*SHORT TASK*: Give these lines as a numbered list, skipping blank lines and leaving out the pictures.

::: DATA TO USE :::

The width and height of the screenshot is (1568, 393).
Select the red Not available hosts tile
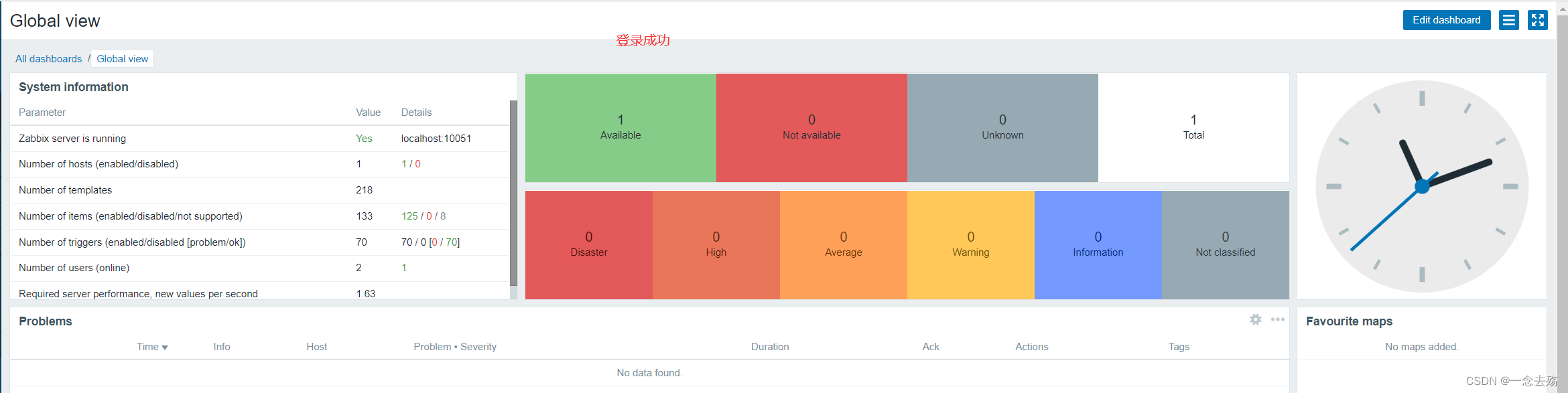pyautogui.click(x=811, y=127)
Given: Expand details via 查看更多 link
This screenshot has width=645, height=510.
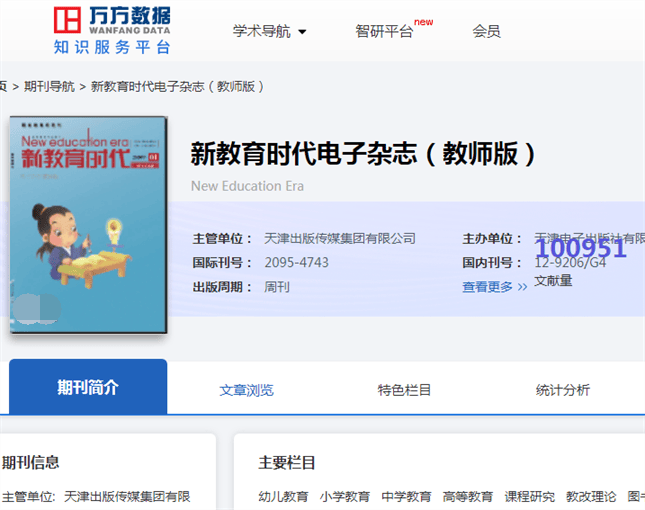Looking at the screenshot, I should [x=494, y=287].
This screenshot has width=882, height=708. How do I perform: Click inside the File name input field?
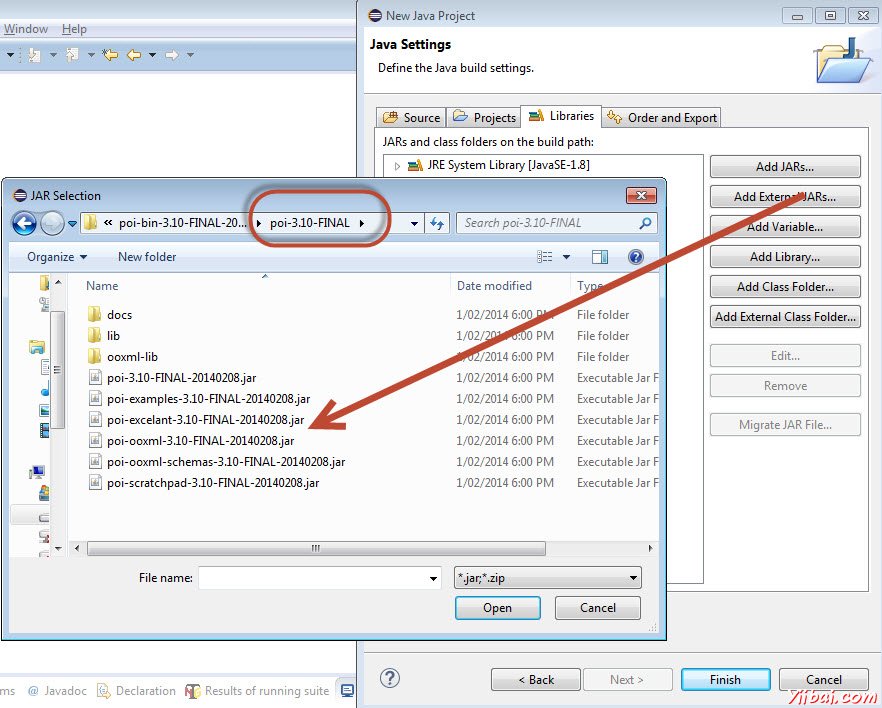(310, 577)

:::

*THE OUTPUT*:
1. The width and height of the screenshot is (1568, 393).
2. Select the red Not available hosts tile
3. pyautogui.click(x=811, y=127)
4. Given: Expand details via 查看更多 link
5. This screenshot has width=645, height=510.
6. Looking at the screenshot, I should [x=494, y=287].
7. This screenshot has width=882, height=708. How do I perform: Click inside the File name input field?
8. (310, 577)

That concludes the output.